RandomMusings7 · 21/10/2022 23:43

@schnubbins in your experience is it true that most obgyns choose C sections for themselves?

Pallisers · 21/10/2022 23:49

I had an horrific vaginal delivery in which I nearly died. My obgyn should have given me a c section and she was lucky I didn't die or sue her. My pregnancy was great, I was a perfectly healthy woman. But delivery was a nightmare. I still wish she had decided on a c-section for me. The junior doctor on duty was signalling fairly obviously that this vaginal delivery wasn't going anywhere. His wife had had a baby 2 weeks before. But my consultant was determined I would deliver vaginally.

Then I had two c sections. I know which births are my best memories. I felt no different about my babies either except I needed my parents and my adored MIL to help me after my first - like for weeks. after 2 and 3 I was home and somewhat back to normal in a couple of days.

surreygirl1987 · 22/10/2022 00:29

I had a 'natural' birth for my first and it was horrific. Planned c section for my second and a million times better. Natural birth is very overrated and actually i think that terminology isn't helpful.

TheresABearOverThere · 22/10/2022 00:42

My best friend had a natural, no intervention, no tearing delivery. She is utterly traumatised by it, the epidural didn't work and nobody believed her. She thought she was dying due to pain.

I had a calm ELCS with a huge amount of attention on me. I know which experience I would prefer.

RookSoup · 22/10/2022 00:49

Virginal births are not all their cracked up to be so I really wouldn't be disappointed. However I know the feeling you're describing and have experienced it over other pregnancy/ birth related things and your feelings are very valid.

My first was epidural, episiotomy, forceps and 3L pph. I had/have a massive scar and a mild prolapse after that. The pain was awful for weeks after.

For my second, vaginal birth and no pain relief for a 9lb bubba. Yes, I experienced it vaginally but the pain was horrific and intense.

However babies arrive, as long as baby and mummy are well, that's the main thing.

Whizzi24 · 22/10/2022 07:57

@RandomMess before medical intervention, 1% of women died giving birth. Today’s c-section rate is something like 30% I believe.

But what percentage of the babies died? Most c-sections are because there is danger to the baby rather than the mother.

twinkleteas · 22/10/2022 07:59

It's ok to feel sad and grieve for the life you didn't live 🤍

babynoname22 · 22/10/2022 08:08

First baby. Pushed him out. Had a fourth degree tear torn uterus PPH and ended up in special care. Horrendous and long recovery multiple infections. Left with double prolapse and lifetime issues. I was 32.

Second baby ELCS was an absolute dream and I recovered so well.

Birthing a baby through your vagina is not all it's cracked up to be.

surreygirl1987 · 22/10/2022 08:26

It's hard to explain, I always imagined I'd have a water birth and never expected to have two emcs after exhausting labours.

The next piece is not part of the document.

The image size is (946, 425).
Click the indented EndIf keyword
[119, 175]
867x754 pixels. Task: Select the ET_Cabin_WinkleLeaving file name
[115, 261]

A very small percentage of women get the water birth, at least in my local hospital.

Dyra · 22/10/2022 10:07

I get it.

We're all sold the vaginal birth "dream" antenatally. Doctors, midwives, NCT all have it as the go to. They're the professionals right? They know what they're talking about. So when things happen that don't align with that dream, you're left wondering where it went wrong. And inevitably you think you were.

In my case it feels like I was running a marathon, but hit the wall about halfway, and couldn't continue. So the finish line was brought to me, I was picked up off the floor, and then thrown across the line. Still, got my medal, but I feel like a bit of a fraud. I managed to run the marathon (eventually) the first time. Why couldn't I do it the second?

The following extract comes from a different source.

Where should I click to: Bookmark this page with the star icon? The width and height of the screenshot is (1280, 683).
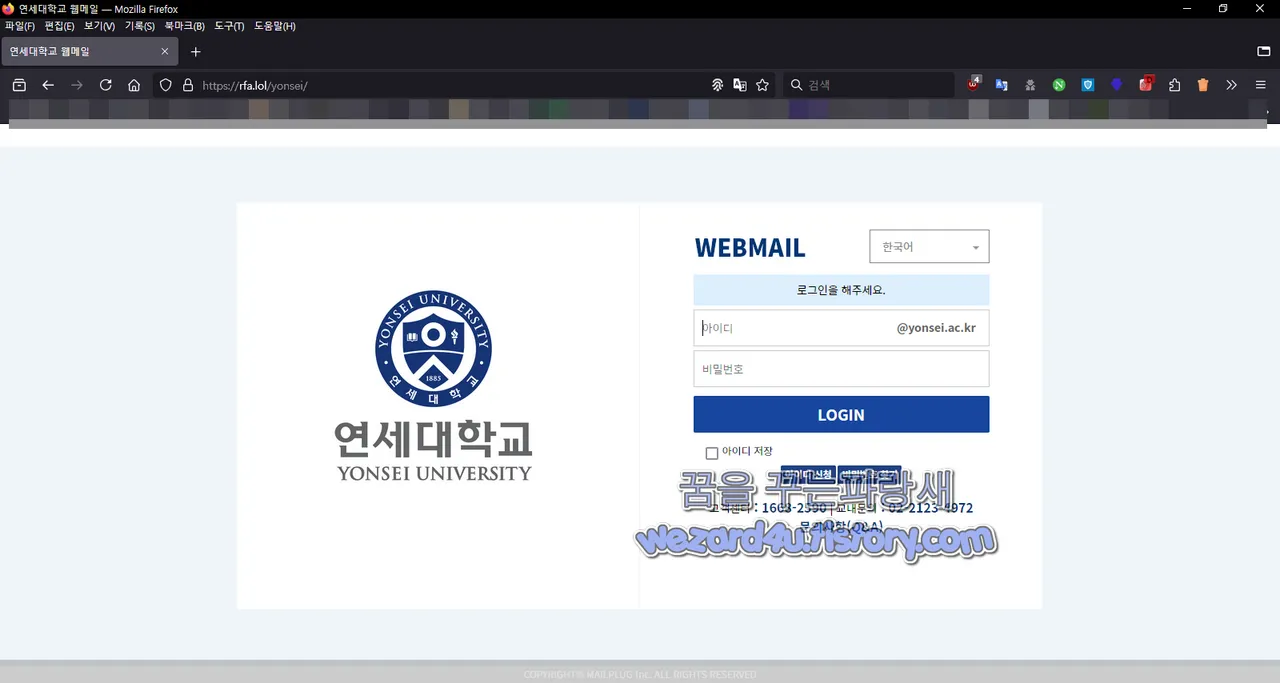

I know in my heart that baby was in a bad position for birth, and the C-section was inevitable, but I still wonder "what if?". Baby was only just starting to show mild distress. Did I give in too early? Was it truly inevitable?What if I'd tried continuing for just that little bit longer? Maybe he could have tucked his little chin in if I'd just given him a chance.

Have you had a birth afterthoughts session? Assuming you're within one year of birth from your most recent one. I've heard they can help. I'm having one in just over a week, and I hope it's going to quell at least some of those what ifs.